Il Partito Comunista, interroga il Consiglio di Stato sull’aumento di alcuni prezzi nelle biblioteche. Infatti, si legge, “con l’inizio del 2021 gli studenti, i ricercatori, i cittadini tesserati presso il Sistema bibliotecario ticinese si sono visti aumentare il costo del prestito interbibliotecario, quando pochi decenni fa era ancora gratuito”. Per i firmatari, i deputati Massimiliano Ay e Lea Ferrari, “è una misura che penalizza ulteriormente un settore già duramente provato dalla pandemia e spesso in modo alquanto discutibile come abbiamo già potuto affermare in due precedenti nostri atti parlamentari”.
“Convinti che l’accesso alla cultura debba essere il più possibile ampio, democratico, accessibile, e quindi sociale”, i firmatari rivolgono quindi al Governo i seguenti interrogativi:
1) A cosa è dovuto l'aumento della tariffa dei prestiti interbibliotecari (per libri provenienti da biblioteche di altri Cantoni) da 5 a 10 franchi per documento? Ci risulta che il prestito fuori Cantone da tempo costa 12 franchi ma che fino allo scorso anno il Cantone offriva la differenza (cioè 7 franchi), come mai si è smessa questa prassi?
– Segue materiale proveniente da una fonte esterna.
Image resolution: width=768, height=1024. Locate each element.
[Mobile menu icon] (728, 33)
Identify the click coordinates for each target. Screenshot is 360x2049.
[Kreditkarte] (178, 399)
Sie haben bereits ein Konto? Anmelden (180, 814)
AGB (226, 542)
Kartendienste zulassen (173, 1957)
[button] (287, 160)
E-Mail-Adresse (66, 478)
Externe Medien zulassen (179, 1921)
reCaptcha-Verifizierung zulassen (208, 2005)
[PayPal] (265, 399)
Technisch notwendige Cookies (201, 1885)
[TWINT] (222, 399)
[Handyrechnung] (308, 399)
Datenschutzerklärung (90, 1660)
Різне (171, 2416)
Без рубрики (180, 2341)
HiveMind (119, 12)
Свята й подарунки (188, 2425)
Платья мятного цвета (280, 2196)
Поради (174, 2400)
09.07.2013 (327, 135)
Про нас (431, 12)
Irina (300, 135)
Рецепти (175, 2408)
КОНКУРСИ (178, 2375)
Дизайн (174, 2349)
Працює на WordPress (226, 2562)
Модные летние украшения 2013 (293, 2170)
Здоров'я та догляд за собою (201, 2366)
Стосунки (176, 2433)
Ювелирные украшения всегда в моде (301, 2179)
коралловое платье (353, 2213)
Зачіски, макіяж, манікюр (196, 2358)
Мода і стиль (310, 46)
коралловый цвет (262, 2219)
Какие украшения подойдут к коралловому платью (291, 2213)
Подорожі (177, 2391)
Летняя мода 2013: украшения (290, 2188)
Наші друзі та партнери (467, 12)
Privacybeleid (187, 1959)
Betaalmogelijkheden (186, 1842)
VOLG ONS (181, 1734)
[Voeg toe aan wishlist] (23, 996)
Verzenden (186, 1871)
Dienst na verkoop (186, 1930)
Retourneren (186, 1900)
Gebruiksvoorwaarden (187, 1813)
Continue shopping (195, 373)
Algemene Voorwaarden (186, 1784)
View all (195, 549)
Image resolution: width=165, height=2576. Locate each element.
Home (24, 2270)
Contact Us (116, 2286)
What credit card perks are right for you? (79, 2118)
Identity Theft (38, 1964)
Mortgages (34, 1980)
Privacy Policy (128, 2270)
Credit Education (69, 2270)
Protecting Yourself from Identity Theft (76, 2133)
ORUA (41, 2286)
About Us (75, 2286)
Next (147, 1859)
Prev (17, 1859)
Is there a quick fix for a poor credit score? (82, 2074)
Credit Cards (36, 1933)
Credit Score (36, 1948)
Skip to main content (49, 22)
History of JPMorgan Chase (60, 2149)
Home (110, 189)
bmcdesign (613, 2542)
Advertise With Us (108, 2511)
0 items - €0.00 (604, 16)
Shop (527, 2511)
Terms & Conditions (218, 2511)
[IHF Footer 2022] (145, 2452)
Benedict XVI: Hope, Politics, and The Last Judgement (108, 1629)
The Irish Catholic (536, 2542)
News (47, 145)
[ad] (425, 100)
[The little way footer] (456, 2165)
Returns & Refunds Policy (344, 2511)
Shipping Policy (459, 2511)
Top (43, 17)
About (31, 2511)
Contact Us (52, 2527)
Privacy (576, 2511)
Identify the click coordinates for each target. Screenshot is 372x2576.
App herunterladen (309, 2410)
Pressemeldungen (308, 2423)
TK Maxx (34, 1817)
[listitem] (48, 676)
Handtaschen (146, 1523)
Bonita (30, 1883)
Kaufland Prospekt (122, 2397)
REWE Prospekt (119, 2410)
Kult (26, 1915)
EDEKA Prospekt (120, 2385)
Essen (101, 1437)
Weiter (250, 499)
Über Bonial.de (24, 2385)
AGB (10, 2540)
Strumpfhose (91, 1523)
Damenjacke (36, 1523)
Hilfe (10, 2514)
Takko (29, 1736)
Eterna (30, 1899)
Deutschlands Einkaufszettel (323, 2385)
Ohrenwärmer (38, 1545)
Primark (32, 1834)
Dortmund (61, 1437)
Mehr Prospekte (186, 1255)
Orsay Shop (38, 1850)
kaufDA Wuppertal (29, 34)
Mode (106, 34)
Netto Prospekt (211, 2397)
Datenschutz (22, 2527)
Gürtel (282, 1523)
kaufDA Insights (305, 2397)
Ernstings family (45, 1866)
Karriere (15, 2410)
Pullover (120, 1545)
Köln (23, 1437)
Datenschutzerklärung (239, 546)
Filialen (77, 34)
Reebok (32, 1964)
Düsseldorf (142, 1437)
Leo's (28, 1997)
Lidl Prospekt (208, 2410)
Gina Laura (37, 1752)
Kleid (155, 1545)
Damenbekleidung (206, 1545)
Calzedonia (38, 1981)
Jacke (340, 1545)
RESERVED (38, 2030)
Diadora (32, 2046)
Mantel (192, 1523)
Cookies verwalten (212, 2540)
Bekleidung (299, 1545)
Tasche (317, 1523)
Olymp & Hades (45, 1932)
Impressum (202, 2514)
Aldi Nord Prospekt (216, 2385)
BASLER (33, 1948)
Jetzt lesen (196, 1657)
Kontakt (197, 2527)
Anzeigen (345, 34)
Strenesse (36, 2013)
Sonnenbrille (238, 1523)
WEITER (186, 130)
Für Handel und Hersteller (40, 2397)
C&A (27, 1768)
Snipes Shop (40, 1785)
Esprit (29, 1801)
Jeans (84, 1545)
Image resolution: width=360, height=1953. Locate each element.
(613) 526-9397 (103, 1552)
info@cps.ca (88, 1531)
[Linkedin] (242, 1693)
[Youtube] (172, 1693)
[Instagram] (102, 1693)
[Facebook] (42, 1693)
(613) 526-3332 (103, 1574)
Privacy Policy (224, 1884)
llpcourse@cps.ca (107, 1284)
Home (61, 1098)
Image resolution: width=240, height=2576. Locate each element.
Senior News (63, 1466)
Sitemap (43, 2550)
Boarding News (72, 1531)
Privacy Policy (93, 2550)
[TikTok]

A quanto ammontava il sussidio complessivo del Cantone per questo servizio?
2) Sono stati consultati i lavoratori delle biblioteche, gli studenti, i docenti, ecc. prima di procedere a questo aumento tariffario? E come mai gli utenti delle biblioteche cantonali a inizio gennaio ancora non avevano ricevuto un avvertimento nonostante, a quanto ci risulta, la risoluzione (n. 454) sia stata approvata già lo scorso 9 dicembre?
3) Il CdS non ritiene che un tale aumento, a maggior ragione in un periodo di accresciute difficoltà economiche per i singoli cittadini come quello che stiamo vivendo, possa risultare poco sociale e altamente controproducente per chi necessita per lavoro, studi e ricerche di documenti provenienti da fuori Cantone? Non sarebbe opportuno un dietrofront in questo ambito e reintrodurre perlomeno la precedente tariffa di 5 franchi?
4) Il CdS ritiene possibile, in futuro, coprire le spese dell'intera tariffa, così da rendere il servizio gratuito per tutti gli utenti del Sistema Bibliotecario Ticinese?
5) A livello svizzero è stato introdotto il nuovo sistema bibliotecario SLSP. In Ticino, soltanto le biblioteche universitarie dell'USI hanno aderito a tale sistema. Per quale motivo le altre biblioteche ticinesi, in particolar modo quelle cantonali, non hanno aderito a questa iniziativa?